TEXT BLOCK |
====
If approved, the money either disburses directly from the financial institution to the contractor, generally a local artisan, or to the client, who then use it to buy or build the WSS product they need.
The ideal option for the financial institution is to deliver the loan capital straight to the vendor, which reduces the credit risk of funds being diverted to other uses.
This is more easily written than done, of course. As you might expect, most financial institutions lack technical expertise in the requirements of latrine construction or indoor piping. Management is often unaware of the benefits and needs assistance in structuring a loan product, staff require training on the features of WSS loans, and credit officers may need to deliver very different sales pitches.
In Tanzania, for example, a WSS program ran into difficulties when loan officers were embarrassed to discuss clients’ toilets. Financial institutions also benefit from established relationships with third parties who can offer capacity-building support for WSS lending.
This is where Water.org comes in. By partnering with financial institutions, Water.org offers technical and financial support, helping these institutions overcome barriers to WSS microfinance and demonstrating the impact that such loans can have.
This is not a limited engagement. A deep, long-term relationship is often needed to build financial institutions’ capacity, but the sustained effort can produce dividends.
Water.org has helped catalyze $602 million in WSS finance to 1.9 million borrowers in 11 markets. In India, Grameen Koota has been perhaps the most successful adopter, issuing almost 600,000 home improvement loans in the last four years, with upwards of $144 million lent in 2016 alone. In 2015, repayment rates across WaterCredit providers exceeded 99 percent.
====
EXERCISE DATA |
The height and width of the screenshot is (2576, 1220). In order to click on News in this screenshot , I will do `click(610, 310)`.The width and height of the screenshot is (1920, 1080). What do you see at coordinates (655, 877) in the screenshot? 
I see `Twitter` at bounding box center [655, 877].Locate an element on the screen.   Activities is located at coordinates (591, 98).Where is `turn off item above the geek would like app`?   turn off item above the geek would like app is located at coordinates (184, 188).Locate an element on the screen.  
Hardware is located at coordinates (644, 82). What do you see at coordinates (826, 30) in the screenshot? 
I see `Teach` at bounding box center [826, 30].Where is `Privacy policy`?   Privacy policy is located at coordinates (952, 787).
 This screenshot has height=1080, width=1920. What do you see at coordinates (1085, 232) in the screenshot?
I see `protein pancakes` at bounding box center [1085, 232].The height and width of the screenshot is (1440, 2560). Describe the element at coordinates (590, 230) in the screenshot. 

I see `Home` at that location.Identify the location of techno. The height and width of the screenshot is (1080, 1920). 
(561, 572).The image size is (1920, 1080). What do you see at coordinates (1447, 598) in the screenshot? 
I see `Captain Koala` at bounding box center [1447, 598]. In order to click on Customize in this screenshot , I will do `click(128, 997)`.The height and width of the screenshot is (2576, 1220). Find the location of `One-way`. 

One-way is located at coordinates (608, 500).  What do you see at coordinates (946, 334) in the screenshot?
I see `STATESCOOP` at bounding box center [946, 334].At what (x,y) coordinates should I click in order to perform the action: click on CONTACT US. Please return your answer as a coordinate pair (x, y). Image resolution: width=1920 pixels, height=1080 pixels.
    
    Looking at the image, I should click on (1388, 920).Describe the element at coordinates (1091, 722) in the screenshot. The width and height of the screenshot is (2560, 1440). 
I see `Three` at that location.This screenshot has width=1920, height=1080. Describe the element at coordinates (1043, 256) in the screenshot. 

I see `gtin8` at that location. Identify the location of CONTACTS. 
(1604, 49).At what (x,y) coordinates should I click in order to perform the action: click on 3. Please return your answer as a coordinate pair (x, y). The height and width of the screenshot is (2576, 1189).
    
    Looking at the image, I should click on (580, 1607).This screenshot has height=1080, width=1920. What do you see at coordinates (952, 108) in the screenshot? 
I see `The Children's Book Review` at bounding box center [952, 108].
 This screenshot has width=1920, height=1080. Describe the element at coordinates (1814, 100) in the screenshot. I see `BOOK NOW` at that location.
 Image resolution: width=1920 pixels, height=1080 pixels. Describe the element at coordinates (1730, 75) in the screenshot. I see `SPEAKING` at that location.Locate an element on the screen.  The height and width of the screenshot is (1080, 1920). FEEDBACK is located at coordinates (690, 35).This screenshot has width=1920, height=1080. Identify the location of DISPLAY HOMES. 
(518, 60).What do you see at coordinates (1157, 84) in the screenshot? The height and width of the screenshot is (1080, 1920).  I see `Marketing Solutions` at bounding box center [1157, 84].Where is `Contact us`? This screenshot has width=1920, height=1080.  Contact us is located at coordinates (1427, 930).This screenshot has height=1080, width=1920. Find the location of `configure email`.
====
TASK REQUIREMENTS | Copy the passage on water and sanitation loans word for word, starting at "This is where" and ending at "exceeded 99 percent.". The material has nothing to do with what comes next.

THE ANSWER |
This is where Water.org comes in. By partnering with financial institutions, Water.org offers technical and financial support, helping these institutions overcome barriers to WSS microfinance and demonstrating the impact that such loans can have.
This is not a limited engagement. A deep, long-term relationship is often needed to build financial institutions’ capacity, but the sustained effort can produce dividends.
Water.org has helped catalyze $602 million in WSS finance to 1.9 million borrowers in 11 markets. In India, Grameen Koota has been perhaps the most successful adopter, issuing almost 600,000 home improvement loans in the last four years, with upwards of $144 million lent in 2016 alone. In 2015, repayment rates across WaterCredit providers exceeded 99 percent.